Collected data
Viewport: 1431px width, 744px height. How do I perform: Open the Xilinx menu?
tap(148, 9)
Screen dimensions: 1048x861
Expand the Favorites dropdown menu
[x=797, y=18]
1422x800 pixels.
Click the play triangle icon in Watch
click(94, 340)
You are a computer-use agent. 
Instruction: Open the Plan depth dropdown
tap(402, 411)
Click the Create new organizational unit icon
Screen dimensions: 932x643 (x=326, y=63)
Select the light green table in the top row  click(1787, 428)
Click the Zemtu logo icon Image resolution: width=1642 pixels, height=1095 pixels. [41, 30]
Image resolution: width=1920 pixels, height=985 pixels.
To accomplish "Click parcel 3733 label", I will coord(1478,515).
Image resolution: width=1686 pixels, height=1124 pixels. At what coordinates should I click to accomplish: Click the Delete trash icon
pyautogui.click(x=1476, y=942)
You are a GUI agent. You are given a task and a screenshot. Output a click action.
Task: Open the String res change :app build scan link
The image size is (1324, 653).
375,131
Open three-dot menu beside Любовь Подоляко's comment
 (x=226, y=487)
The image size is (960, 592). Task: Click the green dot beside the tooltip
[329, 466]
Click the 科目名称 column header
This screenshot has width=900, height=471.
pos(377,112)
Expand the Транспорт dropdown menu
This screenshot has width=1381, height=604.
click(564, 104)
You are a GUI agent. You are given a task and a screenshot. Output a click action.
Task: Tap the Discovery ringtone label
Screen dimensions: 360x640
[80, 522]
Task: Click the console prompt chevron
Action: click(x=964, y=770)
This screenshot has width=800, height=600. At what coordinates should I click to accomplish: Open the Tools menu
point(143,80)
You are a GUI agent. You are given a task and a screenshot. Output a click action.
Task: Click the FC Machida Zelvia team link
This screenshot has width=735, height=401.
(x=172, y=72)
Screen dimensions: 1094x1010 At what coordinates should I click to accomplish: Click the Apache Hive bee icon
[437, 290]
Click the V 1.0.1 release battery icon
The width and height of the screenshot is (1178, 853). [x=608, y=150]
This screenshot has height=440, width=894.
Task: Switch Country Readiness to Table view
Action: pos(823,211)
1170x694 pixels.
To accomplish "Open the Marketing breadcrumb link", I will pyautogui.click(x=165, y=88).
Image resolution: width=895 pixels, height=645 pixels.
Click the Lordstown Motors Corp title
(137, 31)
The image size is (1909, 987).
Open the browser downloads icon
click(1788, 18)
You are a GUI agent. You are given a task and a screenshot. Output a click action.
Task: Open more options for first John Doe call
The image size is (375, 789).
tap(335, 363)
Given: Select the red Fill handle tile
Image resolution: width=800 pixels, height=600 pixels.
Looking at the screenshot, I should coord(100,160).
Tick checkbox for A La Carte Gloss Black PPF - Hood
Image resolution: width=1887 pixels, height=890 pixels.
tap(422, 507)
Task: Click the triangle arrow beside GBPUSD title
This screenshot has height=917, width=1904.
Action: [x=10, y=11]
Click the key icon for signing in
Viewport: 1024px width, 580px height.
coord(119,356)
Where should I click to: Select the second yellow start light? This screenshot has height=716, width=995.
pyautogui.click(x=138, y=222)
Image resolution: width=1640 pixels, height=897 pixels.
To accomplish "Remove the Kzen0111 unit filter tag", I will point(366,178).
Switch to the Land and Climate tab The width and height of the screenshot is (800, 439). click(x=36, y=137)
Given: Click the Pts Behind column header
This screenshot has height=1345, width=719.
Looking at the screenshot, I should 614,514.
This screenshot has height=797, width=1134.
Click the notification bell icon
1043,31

- YOUR TASK -
Each line from the one containing "This screenshot has height=1345, width=719." to the end of the entries above should be copied exactly, and no other line.

- RESPONSE AREA -
This screenshot has height=1345, width=719.
Looking at the screenshot, I should 614,514.
This screenshot has height=797, width=1134.
Click the notification bell icon
1043,31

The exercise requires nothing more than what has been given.